Task instructions >>
Below are the records; copy exactly the stretch from the line containing "This screenshot has width=2538, height=1036." through the line containing "The width and height of the screenshot is (1920, 1080).", both ends included, and nothing else.

Materials provided >>
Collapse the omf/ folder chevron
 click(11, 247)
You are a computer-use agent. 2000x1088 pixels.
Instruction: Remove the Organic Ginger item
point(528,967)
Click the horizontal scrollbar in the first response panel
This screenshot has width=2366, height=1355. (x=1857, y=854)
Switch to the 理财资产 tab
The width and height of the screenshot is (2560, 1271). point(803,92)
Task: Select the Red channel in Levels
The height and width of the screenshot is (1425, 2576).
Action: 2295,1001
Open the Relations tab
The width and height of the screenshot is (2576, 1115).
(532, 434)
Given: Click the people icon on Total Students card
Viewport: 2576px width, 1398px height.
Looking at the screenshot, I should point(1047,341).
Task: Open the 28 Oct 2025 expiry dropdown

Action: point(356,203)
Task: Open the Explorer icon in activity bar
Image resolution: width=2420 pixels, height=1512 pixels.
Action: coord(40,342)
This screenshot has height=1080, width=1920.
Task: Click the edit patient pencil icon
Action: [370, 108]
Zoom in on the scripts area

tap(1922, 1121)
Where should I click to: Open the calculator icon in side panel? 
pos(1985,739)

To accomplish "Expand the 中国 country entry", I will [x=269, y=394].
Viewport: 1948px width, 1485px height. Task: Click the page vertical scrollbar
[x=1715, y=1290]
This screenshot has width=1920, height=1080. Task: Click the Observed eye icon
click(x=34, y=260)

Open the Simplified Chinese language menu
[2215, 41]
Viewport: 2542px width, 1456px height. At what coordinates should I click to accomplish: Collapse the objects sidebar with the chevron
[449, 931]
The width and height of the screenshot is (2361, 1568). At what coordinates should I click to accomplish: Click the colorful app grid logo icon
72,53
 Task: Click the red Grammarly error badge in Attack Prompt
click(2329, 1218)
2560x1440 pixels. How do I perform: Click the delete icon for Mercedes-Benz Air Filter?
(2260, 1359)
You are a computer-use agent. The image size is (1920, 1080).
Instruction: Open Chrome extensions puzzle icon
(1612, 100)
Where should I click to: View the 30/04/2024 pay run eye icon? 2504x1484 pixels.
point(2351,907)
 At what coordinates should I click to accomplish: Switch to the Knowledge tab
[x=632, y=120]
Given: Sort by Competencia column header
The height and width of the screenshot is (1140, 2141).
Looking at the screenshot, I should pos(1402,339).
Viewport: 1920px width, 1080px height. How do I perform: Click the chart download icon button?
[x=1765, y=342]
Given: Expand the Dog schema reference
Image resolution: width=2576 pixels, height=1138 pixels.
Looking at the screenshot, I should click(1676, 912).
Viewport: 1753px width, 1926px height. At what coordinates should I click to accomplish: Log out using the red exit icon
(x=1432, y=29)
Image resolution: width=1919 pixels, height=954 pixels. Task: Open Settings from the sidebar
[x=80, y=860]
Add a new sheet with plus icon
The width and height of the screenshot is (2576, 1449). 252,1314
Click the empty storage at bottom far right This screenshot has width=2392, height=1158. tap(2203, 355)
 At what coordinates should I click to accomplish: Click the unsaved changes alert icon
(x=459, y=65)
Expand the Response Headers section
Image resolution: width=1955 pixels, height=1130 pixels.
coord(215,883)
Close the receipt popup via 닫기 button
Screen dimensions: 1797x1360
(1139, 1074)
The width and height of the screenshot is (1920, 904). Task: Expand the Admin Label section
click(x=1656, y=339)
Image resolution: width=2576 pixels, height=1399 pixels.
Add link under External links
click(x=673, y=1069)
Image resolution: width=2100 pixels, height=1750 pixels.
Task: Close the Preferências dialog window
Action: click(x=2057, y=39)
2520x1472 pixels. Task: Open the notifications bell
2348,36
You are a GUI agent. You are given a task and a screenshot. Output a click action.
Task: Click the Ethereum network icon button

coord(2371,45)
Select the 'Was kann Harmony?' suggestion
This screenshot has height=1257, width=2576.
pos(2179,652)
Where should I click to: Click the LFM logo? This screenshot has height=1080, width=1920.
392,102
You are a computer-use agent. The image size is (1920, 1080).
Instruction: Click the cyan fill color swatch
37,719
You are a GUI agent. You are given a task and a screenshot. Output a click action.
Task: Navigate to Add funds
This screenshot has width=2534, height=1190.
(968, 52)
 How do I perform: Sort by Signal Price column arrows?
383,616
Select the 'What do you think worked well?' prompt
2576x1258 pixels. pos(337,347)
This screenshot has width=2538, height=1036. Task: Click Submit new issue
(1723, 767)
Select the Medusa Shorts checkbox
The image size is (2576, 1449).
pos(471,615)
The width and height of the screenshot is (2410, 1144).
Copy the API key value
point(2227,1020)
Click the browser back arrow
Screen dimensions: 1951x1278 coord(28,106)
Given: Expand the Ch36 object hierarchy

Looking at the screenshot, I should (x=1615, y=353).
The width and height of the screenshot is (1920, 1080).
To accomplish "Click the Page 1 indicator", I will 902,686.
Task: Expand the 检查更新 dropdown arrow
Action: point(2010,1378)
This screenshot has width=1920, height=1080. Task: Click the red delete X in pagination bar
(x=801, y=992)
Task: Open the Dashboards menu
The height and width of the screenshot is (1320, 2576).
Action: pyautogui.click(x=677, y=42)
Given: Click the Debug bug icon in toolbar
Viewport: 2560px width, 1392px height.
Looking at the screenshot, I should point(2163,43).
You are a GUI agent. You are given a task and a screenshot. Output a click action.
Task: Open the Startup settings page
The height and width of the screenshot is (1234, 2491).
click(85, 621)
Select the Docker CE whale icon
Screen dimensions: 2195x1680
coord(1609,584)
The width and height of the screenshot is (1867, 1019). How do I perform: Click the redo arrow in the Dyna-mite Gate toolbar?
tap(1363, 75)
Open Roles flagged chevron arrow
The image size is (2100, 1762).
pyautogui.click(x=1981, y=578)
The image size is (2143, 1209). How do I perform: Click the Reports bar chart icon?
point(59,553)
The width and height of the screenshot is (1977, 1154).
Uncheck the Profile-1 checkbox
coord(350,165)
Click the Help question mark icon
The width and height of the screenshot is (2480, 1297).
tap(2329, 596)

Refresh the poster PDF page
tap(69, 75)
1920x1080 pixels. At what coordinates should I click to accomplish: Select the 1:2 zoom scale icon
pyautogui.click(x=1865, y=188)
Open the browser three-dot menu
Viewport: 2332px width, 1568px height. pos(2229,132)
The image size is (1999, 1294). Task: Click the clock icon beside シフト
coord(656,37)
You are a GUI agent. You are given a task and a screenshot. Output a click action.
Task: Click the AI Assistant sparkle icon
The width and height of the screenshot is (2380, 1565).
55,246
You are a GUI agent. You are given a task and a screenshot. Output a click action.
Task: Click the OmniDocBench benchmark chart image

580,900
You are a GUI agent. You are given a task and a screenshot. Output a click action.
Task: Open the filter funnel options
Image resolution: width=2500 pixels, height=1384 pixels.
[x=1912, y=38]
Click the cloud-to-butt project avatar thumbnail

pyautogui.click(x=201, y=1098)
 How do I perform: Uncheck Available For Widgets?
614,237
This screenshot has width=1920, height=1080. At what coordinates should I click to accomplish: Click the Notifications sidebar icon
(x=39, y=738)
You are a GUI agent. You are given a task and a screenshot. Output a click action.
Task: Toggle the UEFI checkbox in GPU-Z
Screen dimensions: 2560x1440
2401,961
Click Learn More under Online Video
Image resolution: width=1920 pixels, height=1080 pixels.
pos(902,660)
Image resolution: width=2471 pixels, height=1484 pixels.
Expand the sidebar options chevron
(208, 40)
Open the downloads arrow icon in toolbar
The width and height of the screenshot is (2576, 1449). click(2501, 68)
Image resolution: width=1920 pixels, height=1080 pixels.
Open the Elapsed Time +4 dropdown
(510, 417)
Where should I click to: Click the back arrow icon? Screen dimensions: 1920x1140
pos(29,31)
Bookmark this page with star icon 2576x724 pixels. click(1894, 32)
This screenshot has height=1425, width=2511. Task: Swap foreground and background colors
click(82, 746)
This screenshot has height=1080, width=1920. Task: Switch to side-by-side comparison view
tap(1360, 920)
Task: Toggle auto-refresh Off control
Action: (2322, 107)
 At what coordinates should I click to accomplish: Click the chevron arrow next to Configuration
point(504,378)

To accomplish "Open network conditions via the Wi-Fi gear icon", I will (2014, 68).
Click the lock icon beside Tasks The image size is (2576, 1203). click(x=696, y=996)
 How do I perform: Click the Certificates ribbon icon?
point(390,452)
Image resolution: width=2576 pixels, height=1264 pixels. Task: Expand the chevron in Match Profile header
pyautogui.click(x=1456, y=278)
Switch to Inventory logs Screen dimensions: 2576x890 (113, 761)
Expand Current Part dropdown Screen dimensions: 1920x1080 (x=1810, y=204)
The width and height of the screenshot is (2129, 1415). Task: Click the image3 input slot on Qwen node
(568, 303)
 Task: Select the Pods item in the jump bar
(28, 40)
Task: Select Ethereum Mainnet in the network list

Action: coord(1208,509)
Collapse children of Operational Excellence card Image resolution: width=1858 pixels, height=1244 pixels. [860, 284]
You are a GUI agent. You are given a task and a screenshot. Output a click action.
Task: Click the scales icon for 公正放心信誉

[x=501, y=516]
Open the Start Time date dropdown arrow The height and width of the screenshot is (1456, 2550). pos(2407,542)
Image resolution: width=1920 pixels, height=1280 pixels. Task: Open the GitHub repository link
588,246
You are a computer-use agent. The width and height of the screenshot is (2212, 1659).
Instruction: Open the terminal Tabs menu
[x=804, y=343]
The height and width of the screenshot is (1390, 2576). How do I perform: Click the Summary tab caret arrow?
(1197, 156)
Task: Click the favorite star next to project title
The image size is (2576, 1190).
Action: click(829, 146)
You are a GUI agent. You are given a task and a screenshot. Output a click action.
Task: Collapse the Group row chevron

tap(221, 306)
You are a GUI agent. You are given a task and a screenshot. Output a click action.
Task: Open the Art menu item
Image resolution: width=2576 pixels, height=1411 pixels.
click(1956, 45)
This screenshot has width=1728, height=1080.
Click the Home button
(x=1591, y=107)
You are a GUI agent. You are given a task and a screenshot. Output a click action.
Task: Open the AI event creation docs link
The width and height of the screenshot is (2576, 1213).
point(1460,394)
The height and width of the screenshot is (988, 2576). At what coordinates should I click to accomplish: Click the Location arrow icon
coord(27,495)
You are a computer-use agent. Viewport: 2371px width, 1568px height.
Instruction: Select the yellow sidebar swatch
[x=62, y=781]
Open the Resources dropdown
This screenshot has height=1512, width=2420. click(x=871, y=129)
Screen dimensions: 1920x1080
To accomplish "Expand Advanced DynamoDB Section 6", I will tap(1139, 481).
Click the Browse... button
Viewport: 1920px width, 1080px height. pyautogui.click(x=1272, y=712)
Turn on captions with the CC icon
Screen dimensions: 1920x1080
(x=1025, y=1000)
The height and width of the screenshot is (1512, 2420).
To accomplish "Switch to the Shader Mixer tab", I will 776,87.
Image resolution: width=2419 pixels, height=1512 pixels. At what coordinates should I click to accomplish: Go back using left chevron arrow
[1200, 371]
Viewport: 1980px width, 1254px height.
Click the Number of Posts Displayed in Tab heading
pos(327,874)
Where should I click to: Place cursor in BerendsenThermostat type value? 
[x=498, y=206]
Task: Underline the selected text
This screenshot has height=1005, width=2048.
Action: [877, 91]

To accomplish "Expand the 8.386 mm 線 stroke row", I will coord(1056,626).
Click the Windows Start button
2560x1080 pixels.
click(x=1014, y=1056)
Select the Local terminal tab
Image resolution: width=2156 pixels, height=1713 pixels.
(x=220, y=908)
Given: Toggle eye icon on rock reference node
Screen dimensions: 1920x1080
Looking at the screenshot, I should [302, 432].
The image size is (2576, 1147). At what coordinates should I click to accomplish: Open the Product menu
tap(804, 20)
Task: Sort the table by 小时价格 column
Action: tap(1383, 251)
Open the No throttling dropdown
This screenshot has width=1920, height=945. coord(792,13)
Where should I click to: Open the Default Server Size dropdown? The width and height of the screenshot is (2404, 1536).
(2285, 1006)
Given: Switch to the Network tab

The completed task >>
This screenshot has width=2538, height=1036. Task: Click Submit new issue
(1723, 767)
Select the Medusa Shorts checkbox
The image size is (2576, 1449).
pos(471,615)
The width and height of the screenshot is (2410, 1144).
Copy the API key value
point(2227,1020)
Click the browser back arrow
Screen dimensions: 1951x1278 coord(28,106)
Given: Expand the Ch36 object hierarchy

Looking at the screenshot, I should (x=1615, y=353).
The width and height of the screenshot is (1920, 1080).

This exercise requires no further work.